Actually, the grid has 3D dimension. The author of this code is printing into a data file the values of the potential on the grid at z=0. Once the inversion Fourier transform of the potential has been got, here the sample code (with Ng = 2 * N) for printing values :

for (i = Ng/4; i < 3*Ng/4; i++) {
    for (j = Ng/4; j < 3*Ng/4; j++) {
        // fprintf left bottom on right top
        fprintf(file,"%lf %lf %le \n",(double) ((i-Ng/2)*space_x), (double) ((j-Ng/2)*space_y), gal->potential[i][j][Ng/2]);
	}
   }

I don't understand why the author takes the interval [Ng/4, 3*Ng/4] for x (i index) and y (j index). Is the inverse Fourier transform of potential symmetric ? I don't think so because the Fourier transform of density field is not symmetric ( the 3 ghost quadrants are set to zero).

Moreover, why the z = 0 coordinate is got by taking gal->potential[j][Ng/2] (k index is set to Ng/2 for having z = 0) ?

If anyone has already implemented this method, could you help me please.

 

[AndyW]

Thank you for sharing your question about using Fast Fourier Transform to solve the Poisson equation in a N-Body code.

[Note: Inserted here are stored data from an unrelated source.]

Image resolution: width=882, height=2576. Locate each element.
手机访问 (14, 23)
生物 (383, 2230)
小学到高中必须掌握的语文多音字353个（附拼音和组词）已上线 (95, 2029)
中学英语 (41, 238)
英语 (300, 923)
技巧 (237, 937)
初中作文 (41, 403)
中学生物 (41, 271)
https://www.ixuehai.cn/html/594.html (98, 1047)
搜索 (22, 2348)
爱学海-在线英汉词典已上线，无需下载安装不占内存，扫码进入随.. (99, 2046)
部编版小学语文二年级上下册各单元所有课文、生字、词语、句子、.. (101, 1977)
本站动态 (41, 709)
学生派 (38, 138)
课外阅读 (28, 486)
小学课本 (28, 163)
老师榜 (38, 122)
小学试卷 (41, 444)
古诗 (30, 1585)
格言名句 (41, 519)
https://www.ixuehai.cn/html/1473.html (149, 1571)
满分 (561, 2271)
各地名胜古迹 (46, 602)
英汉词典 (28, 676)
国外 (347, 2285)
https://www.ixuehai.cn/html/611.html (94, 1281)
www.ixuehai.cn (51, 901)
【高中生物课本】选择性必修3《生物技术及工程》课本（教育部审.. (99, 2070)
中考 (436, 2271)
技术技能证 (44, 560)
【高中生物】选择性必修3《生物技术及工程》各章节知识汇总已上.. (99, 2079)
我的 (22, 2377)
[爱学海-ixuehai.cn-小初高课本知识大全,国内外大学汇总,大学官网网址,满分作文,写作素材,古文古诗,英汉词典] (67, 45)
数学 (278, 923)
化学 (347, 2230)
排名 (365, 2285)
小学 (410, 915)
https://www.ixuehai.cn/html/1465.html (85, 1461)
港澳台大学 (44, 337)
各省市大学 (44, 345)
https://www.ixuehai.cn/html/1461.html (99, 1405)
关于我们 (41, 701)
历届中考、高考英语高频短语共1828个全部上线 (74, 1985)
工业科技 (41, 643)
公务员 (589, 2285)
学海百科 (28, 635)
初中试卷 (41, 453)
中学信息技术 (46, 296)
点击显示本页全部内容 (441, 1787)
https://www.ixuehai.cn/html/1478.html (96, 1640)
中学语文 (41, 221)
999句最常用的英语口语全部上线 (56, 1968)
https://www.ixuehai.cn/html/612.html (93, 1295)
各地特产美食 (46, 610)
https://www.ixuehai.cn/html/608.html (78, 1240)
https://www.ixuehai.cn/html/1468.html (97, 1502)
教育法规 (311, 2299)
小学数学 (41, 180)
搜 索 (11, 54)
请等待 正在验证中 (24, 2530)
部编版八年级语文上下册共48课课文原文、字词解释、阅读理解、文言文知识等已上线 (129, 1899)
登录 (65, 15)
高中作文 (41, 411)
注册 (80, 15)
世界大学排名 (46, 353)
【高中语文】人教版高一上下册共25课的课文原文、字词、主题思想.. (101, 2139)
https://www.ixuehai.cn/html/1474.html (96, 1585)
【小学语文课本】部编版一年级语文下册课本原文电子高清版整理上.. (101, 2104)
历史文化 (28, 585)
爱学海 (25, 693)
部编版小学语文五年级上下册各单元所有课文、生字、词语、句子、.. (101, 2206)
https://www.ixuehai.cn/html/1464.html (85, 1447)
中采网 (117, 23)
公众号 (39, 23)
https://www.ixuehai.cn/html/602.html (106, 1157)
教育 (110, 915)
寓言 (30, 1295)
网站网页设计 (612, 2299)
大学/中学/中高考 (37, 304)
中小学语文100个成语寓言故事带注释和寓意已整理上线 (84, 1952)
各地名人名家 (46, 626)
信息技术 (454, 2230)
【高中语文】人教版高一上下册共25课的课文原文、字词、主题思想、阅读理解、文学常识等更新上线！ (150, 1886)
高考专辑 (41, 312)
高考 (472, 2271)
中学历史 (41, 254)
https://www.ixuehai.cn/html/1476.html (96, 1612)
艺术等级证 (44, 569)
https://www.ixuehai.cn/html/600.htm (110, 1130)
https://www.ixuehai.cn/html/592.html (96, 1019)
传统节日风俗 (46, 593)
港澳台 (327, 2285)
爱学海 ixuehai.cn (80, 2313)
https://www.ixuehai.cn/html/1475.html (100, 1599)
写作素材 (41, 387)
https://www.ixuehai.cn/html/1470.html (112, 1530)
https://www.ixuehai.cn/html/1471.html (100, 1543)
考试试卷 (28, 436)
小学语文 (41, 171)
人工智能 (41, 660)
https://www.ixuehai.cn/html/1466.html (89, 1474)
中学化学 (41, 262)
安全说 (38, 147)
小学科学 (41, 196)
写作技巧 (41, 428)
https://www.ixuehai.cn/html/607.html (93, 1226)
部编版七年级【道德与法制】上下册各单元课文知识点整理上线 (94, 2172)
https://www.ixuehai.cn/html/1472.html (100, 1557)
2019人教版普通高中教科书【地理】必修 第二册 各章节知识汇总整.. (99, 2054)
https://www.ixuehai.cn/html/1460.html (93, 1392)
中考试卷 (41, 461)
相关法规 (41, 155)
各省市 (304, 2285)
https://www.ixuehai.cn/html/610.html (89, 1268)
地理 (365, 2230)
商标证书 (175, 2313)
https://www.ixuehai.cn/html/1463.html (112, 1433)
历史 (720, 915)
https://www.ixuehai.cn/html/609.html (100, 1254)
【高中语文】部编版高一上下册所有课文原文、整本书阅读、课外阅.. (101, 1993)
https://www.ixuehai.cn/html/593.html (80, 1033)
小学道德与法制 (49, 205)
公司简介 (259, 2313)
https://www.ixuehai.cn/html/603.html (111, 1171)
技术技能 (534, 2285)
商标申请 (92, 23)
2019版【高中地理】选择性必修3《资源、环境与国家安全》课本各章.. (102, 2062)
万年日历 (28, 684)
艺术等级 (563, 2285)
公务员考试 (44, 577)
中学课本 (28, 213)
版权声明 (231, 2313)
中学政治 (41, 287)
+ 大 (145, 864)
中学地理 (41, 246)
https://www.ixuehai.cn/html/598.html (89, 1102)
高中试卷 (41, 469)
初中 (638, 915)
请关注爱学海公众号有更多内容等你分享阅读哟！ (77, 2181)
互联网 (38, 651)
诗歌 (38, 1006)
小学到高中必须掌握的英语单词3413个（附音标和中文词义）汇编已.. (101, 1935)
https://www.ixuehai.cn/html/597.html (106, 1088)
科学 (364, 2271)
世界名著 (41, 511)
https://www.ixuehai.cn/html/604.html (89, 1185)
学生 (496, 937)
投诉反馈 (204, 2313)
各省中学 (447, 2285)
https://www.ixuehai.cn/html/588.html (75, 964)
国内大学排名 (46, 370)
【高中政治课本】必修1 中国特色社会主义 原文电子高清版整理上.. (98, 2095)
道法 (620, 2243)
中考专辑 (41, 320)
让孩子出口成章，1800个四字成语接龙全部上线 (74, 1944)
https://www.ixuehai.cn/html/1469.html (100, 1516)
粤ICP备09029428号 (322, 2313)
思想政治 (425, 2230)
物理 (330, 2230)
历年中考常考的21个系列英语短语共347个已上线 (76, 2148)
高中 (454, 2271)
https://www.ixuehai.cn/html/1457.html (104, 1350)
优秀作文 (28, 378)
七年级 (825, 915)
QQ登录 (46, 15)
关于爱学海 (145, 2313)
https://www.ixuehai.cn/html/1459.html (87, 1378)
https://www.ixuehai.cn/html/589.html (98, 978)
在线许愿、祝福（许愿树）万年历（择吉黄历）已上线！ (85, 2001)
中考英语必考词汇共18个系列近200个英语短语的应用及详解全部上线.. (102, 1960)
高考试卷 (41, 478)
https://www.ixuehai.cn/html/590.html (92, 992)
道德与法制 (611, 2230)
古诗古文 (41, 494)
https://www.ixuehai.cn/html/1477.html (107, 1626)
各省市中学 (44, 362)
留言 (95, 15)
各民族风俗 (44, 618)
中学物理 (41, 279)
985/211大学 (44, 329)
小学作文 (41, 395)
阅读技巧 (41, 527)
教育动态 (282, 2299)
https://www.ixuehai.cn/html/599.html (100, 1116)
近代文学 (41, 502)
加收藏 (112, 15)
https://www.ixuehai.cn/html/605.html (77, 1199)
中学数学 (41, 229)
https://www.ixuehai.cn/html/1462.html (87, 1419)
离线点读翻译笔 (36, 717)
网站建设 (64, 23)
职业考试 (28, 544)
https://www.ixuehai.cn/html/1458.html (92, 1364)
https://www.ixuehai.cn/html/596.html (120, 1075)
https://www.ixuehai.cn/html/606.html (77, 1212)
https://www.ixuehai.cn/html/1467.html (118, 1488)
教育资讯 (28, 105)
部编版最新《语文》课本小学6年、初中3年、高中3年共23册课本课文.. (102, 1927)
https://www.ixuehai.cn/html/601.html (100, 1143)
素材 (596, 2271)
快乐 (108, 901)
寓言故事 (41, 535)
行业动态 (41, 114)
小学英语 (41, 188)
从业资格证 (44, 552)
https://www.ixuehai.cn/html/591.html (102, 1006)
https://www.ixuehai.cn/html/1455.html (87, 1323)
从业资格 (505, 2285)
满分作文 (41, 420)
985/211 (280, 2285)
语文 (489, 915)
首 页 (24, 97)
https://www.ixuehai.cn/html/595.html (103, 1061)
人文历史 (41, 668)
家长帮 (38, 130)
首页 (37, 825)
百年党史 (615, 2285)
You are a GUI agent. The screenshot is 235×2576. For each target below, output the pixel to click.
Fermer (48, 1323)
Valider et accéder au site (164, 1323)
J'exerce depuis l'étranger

I understand the importance of accurately simulating galaxy dynamics and appreciate your dedication to finding the best approach for generating initial velocities.

To answer your first question about why the DCT is used for computing the Fourier transform of the density field, let's first clarify the difference between the Discrete Fourier Transform (DFT) and the Discrete Cosine Transform (DCT). Both of these transforms are used to convert a signal from its original domain (e.g. time or space) to the frequency domain. The DFT is used for signals that are periodic and symmetric, while the DCT is used for signals that are periodic but not symmetric. In your case, the density field is periodic along the x and y dimensions, but not along the z dimension. Therefore, the DCT is the appropriate choice for computing the Fourier transform of the density field.

Moving on to your second question about why the author takes the interval [Ng/4, 3*Ng/4] for the x and y indices when printing the values of the potential, let's first consider the concept of symmetry in Fourier transforms. The Fourier transform of a real-valued function is complex and can be divided into a real and imaginary part. For a symmetric function, the real part of the Fourier transform is even and the imaginary part is odd. Similarly, for an anti-symmetric function, the real part is odd and the imaginary part is even. In your case, since the density field is symmetric, the real part of the Fourier transform of the density field is even, and the imaginary part is odd. Therefore, by setting the values in the 3 ghost quadrants to zero, the author is effectively making the density field anti-symmetric, which ensures that the real part of the Fourier transform is odd. This is why the author takes the interval [Ng/4, 3*Ng/4] for the x and y indices, as it ensures that the real part of the Fourier transform of the potential is also odd.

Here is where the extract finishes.